İki lider arasındaki fark, Mandela, cezaevine girmeden önce de girdikten sonra da ardından Devlet Başkanlığı yaptığı süre boyunca da saygınlığını ve mücadeleci geçmişinin onurunu korudu. İktidarı da gönüllü bir şekilde teslim etti. Mugabe ise mücadeleci geçmişini reddederken, güç onu bambaşka zalim bir varlığa dönüştürdü. Yüz yaşına yaklaşmışken, Zimbabve’yi uzun ve baskı dolu yılların ağırlığı altında acı çekerken bırakarak sürgünde öldü. Ülke Afrika’nın gıda sepeti olarak adlandırılırken, yolsuzluk, yoksulluk, işsizlik, enflasyon, dış yardım için çözüm arama bataklığına saplandı.
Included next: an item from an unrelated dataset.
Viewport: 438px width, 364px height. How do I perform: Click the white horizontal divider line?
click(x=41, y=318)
İşte Robert Gabriel Mugabe ya da önceki adıyla ‘eski timsah’, bedeni bağımsızlığı için mücadele ettiği ülkede defnedilmek üzere tedavi gördüğü Singapur’dan kefenle Zimbabwe’ye döndü. Ona tabi olan, kendilerini sömürgeden kurtarmak için savaştığı halk, onu sevdi ve destek verdi. İktidardan taraf olmayı seçerek, onları hayal kırıklığına uğrattı. Onlara acı, yoksulluk ve zilleti tattırdı.
Yaklaşık 40 yıl görev yapan Mugabe, yalnızca sıradan, seçilmiş, onurlu bir mücadele geçmişi olan tecrübeli ve dahi bir devlet başkanı değildi. Aynı zamanda tam aksi şekilde despot bir yöneticiydi de. Dünyaya geldiğinde fakirdi. Cizvit Misyonerlik Komisyonu tarafından eğitildi. İstediğini ulaşmak için yükseldikçe, dişleri polis birimleri ve cezaevleri olan yırtıcı vahşi bir hayvana dönüştü. Adamlarını rakiplerini kovuşturmak için kullandı. Zimbabve’yi ailesi ve yakınlarına has bir derebeyliğe dönüştürdü.
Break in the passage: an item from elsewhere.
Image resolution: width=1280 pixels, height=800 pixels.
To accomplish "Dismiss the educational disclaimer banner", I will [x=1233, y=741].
Afrikalı mücadeleciler, sömürge döneminin ardından neden zalime dönüştü? Nasıl asaletlerinden, vatan ve halk sevgisinden vazgeçerek, ilke ve mücadelelerini inkar edip Batı bankalarında dolu hesaplara sahip, surlar ve muhafızlarla korunan adeta birer yarı tanrı olan katil, gardiyan ve derebeyi oldular?  
Zimbabve, eşsiz bir durumda değil. Mugabe, iktidara geldiğinde, ülkeye ordu birlikleriyle tanklar üzerinde giren diğer Afrikalı liderlerden farklı olabilirdi. Ancak sonunda Afrika’daki köleler ve şehirlerin kalplerine tüneyen çok sayıdaki yüzlerden biri oldu. Bunlar Afrika’nın gelişimine engel olarak, ülkeleri yoksulluğa sürükledi. Halk ise göçe zorlandı.
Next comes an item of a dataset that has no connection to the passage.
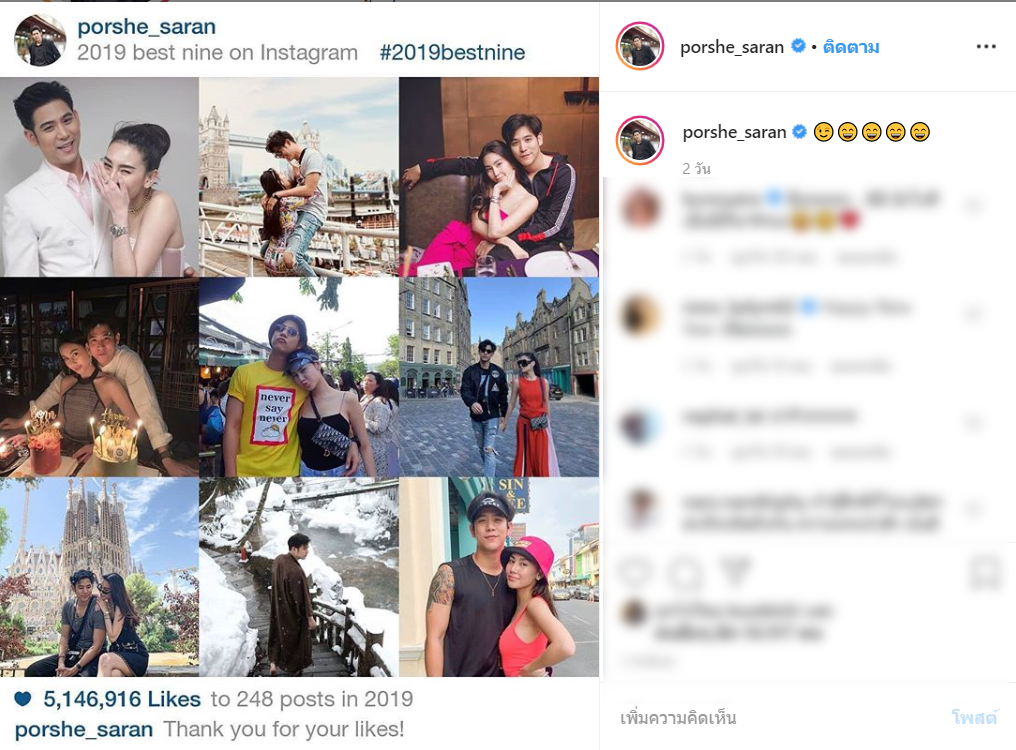Select the Tower Bridge couple photo
The width and height of the screenshot is (1016, 750).
299,177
Afrikalı yöneticilerin, ülkelerini çocukları için parlak bir gelecek vaat eden topraklardan mezarlara ve halklarını, korkunç gemilere binen göçmenlere dönüştürme sebeplerini anlamak için cevaplanması gereken birçok soru, fark edilmeyi bekleyen çok fazla detay var. Bu ülkeler, şefkat ve merhamet duymaksızın kapılarını bu insanların yüzlerine kapatıyor, onları sömürme konusunda tereddüt etmiyor ve ülkelerinin servetini çalıyor.
Nijerya ve halkına zilleti tattıran General Sani Abacha öldüğünde, Nijeryalıların birçoğu defnedildiği mezara gidip lanet okumaya özen gösterdi. Acaba Zimbabveliler Mugabe’ye nasıl davranacak? Zorbalığı altında geçen tüm o ateşten yılları unutup ya da görmezden gelip resmi cenaze törenini izlemek için evlerinden dışarı çıkacaklar mı?
Bağımsızlığa kavuşan Afrika ülkeleri, Asya ülkelerine göre daha iyi bir ekonomik duruma sahipti.  Neden Asyalılar ülkelerini daha iyi koşullara taşıyabilirken Afrika ülkeleri şimdiki hallerine gerilediler.
Mugabe, arkasından eşinin iktidara gelmesi için görevinin son günlerinde yardımcısını görevden aldı. Ancak ava giden avlandı. Ordu komutanları, aleyhine hareket ederek, onu ülkeden ayrılmaya zorladılar. Yardımcısı ise Harere’ye dönerek iktidara geldi. Ancak durum kötüleşmediyse de aynı kaldı.